Can Blood and Guts Save Brake Repair? Changing Customer Fears of Losing Their Money to Losing a Limb

Can Blood and Guts Save Brake Repair? Changing Customer Fears of Losing Their Money to Losing a Limb

I was recently going through some 1950s issues of BRAKE & FRONT END and was amazed how "blood and guts" was leveraged to sell the motoring public and shops the virtues of brake system inspection and repair. Mangled cars, bicycles lodged in grills and flaming visuals of vehicles that could not stop in time were the norm. It was in stark contrast with the advertising of today pushing economy, durability and quiet performance.

Has the motoring public changed so dramatically in the past 50 years  that they do not want to be confronted with images of mangled people and vehicles? Or, have our roads and vehicles become safer?

Last year, 33,963 people died in traffic crashes in the U.S., the lowest total since 1954, according to the Department of Transportation. The fatality rate of 1.16 deaths per 100 million vehicle miles traveled was the lowest since the government started tracking it in 1966.

It seems the American consciousness is more concerned with cell phones, drunks and texting instead of mechanical brake failures.  But, it also seems the motoring public is more concerned with losing parts of their wallets than a limb.

Over Easter vacation I had a chance to visit with family and old friends. I have always been known as the “car guy” and consulted by people seeking advice.  Typically, it is a question about a squeak, rattle or other annoying noise a vehicle is making. But, it seems lately the focus of the inquiries are more of an economic nature than about safety and performance related issues.

A friend who leases a 2007 Dodge Caravan asked me about a brake problem he was having. He said that occasionally the pedal was going to the floor. His first question out of his mouth was, “How much is this going to cost me?” He did not ask if it is safe for him to drive with his three small children in the back.

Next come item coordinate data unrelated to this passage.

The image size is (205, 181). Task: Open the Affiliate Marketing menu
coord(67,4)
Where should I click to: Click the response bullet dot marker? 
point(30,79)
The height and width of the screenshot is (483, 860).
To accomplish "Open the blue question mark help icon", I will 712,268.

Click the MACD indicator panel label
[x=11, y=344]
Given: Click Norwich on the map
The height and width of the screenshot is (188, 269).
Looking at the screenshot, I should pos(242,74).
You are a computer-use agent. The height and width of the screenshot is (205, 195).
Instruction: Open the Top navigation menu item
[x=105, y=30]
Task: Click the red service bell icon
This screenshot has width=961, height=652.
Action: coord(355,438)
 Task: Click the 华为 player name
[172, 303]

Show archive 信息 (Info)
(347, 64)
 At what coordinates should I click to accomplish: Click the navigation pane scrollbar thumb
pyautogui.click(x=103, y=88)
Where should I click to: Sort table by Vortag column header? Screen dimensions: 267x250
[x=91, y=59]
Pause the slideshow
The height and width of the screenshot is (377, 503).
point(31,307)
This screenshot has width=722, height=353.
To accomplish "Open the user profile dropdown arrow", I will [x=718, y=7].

You have to understand my friend is one of those great parents that checks websites to find out what car seat, playpen or stroller has been recalled for maiming or killing a small child. But, this is also coupled with a streak of cheapness.

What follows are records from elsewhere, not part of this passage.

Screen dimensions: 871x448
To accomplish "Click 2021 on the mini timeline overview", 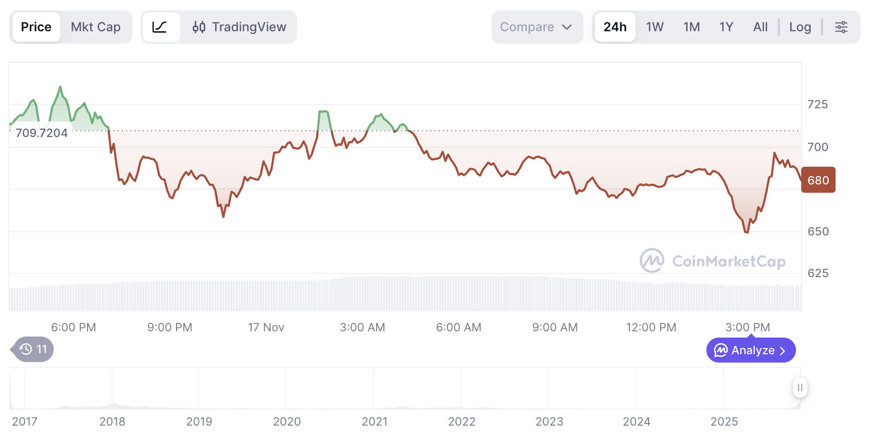I will [x=375, y=421].
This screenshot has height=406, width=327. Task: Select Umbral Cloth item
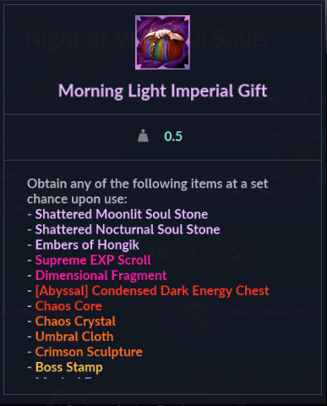pos(74,337)
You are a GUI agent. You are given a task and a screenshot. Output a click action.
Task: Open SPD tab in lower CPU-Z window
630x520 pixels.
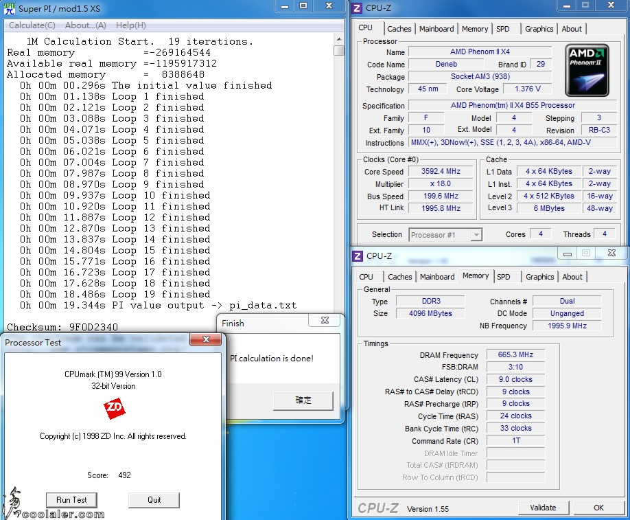504,277
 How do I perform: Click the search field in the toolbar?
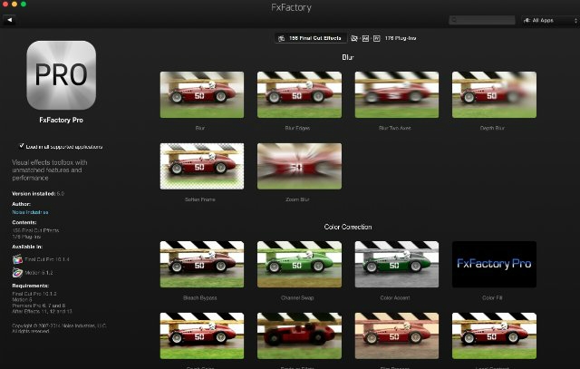pos(483,19)
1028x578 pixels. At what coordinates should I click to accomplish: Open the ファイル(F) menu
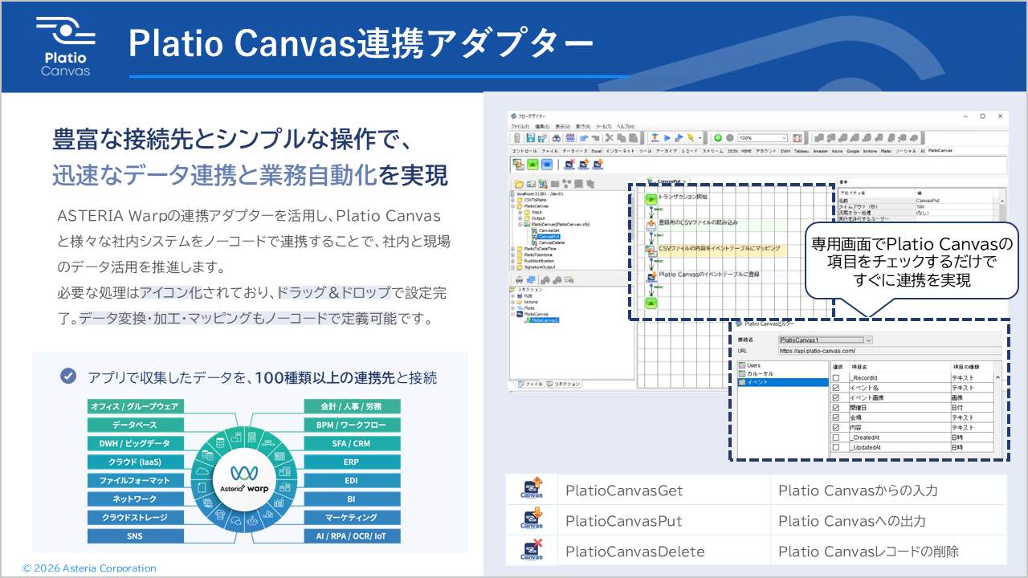(520, 127)
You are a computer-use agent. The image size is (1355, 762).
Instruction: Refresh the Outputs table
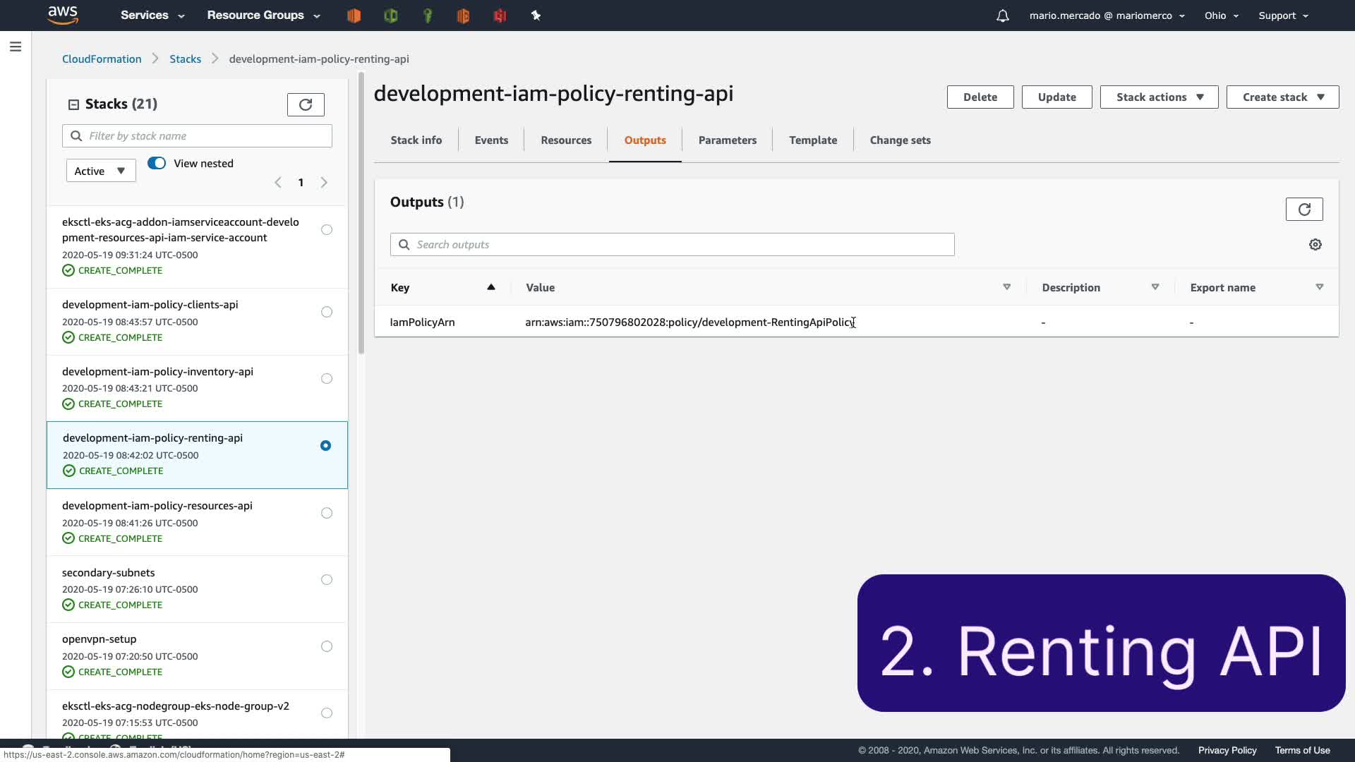click(x=1303, y=209)
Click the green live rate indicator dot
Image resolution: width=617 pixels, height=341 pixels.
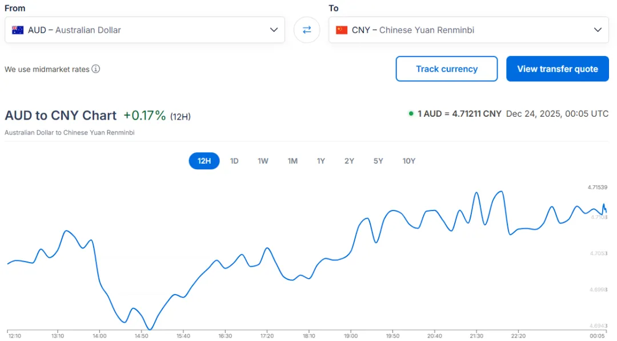411,114
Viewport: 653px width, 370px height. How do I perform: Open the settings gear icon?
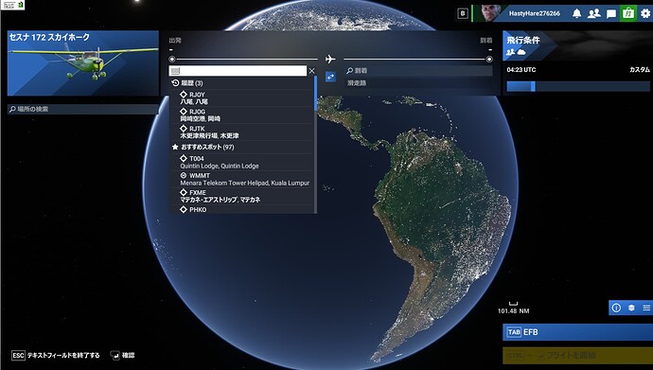click(x=645, y=13)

I asked him when it occurs and how long it has been happening. He said at least twice a day on his drive to work on the freeway, and for about a month.

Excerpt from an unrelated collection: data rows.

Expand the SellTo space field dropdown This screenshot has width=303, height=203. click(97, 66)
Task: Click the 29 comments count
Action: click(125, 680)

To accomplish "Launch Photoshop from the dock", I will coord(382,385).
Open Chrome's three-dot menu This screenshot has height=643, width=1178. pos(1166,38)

“So, how much is this going to cost me?” he repeated as if all car guys had some sort of secret price sheet in our heads. “How much is your family worth?” I asked. This is where polite conversation ended.
Instead of answering the question about the value of his family, he fired back, “I saw on the internet about other owners having the same problem.” He had to go there.

I told him that he could probably find guy who also has Chuck E. Cheese Pizza vomit in his Stow n’ Go seating well that he can’t get out no matter what he tries. The hostility was reaching DEFCON 3.

The Internet provides us with a bounty of information on how to repair today’s complex vehicles (typically requiring a user name, password and credit card number). But, we live in fear of customers thinking they can fix their vehicle with a Google search and a trip to the parts store, or the ones that search the internet for ways how to out smart shops.

The internet can be a virtual “shoulder to cry on” for drivers with similar car problems. If they search their problem they can find a forum of people who are just as confused, ignorant and scared. Some of these threads can go on for pages with little or no technical help.

With our conversation going downhill quickly, I asked him why he had not brought it to a shop or at least a dealership. He said that he did not want to get “screwed” by having to pay for something he did not need or have to pay for before his lease was up.

It is unthinkable to me he would risk the safety of his family in order to save a few dollars. It was clear the fear of losing money has replaced the fear of losing life and limb with the driving public.

There is a solution, just like how Pepsi has brought back “Throwback” versions of their products, the aftermarket needs to do a throwback to an age when mangled cars and images of children chasing a ball into the street were featured prominently in friction material advertisements.

Forget the images of kids getting out of an SUV for soccer practice or a women in a pantsuit sitting comfortably in a waiting room while her car is fixed, I want to see gore in ads that would make any personal injury lawyer blush. Major chains should replace catchy price-based jingles with the sounds of screeching brakes and car crashes in their ads.

I know this may be going a little far, but for far too long we have been trying to create warm fuzzy feelings about brake repair, shops and parts that are not there in the first place. The industry has forgotten that we prevent people from hitting stuff that can kill them.